━━ DATA RECORDS

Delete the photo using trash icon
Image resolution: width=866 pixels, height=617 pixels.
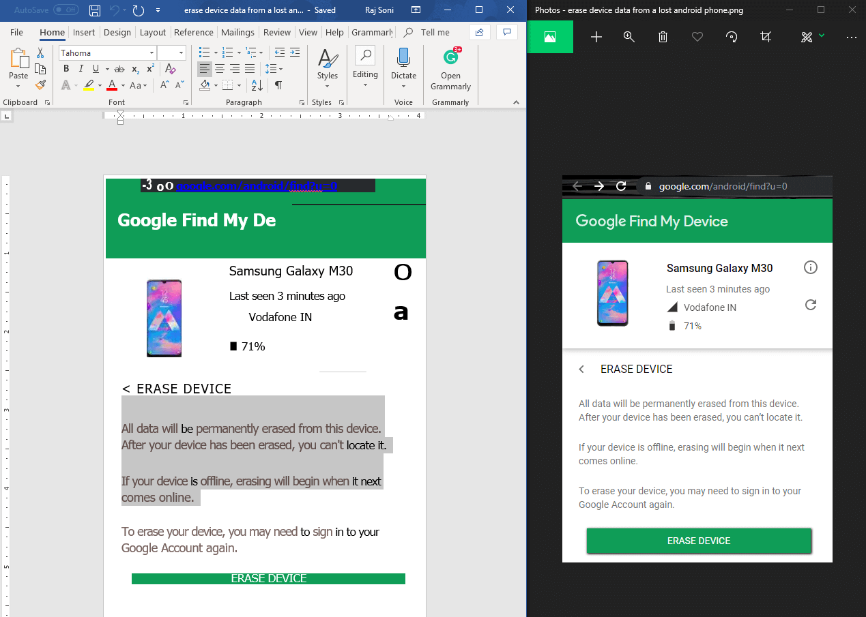663,37
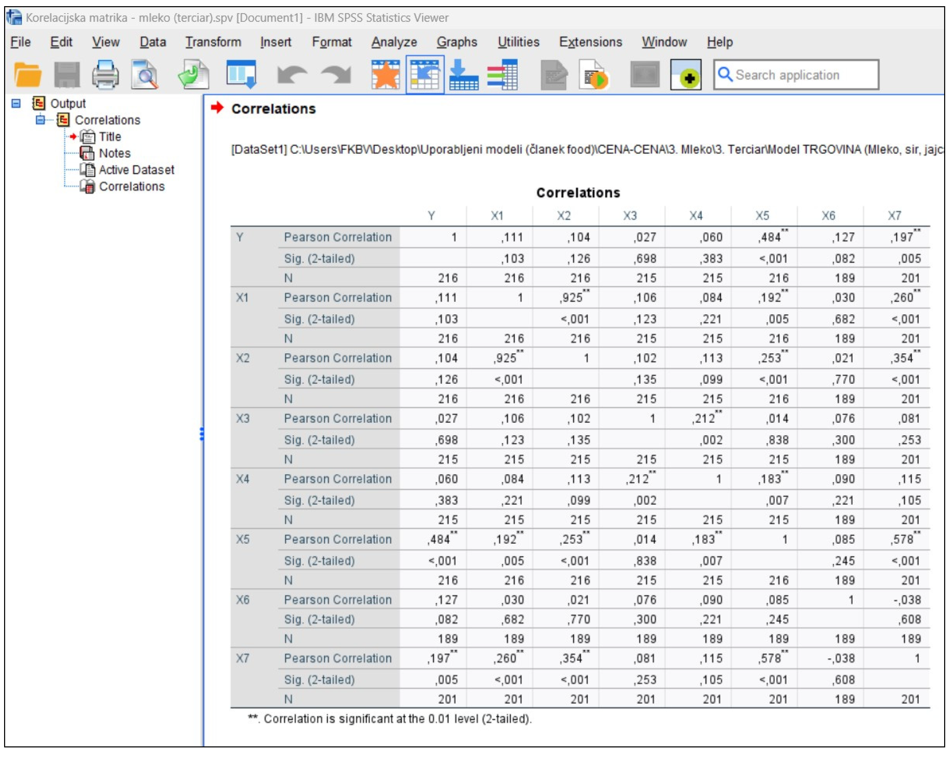Open the Transform menu
Image resolution: width=951 pixels, height=757 pixels.
coord(213,42)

━━━━

### SHORT TASK
Swap "trash icon" for "delete button" in the lines above and reproduce them with nothing else changed. Leave the pictures out of your answer.

### CORRECT OUTPUT
Delete the photo using delete button
Image resolution: width=866 pixels, height=617 pixels.
663,37
Open the Transform menu
Image resolution: width=951 pixels, height=757 pixels.
coord(213,42)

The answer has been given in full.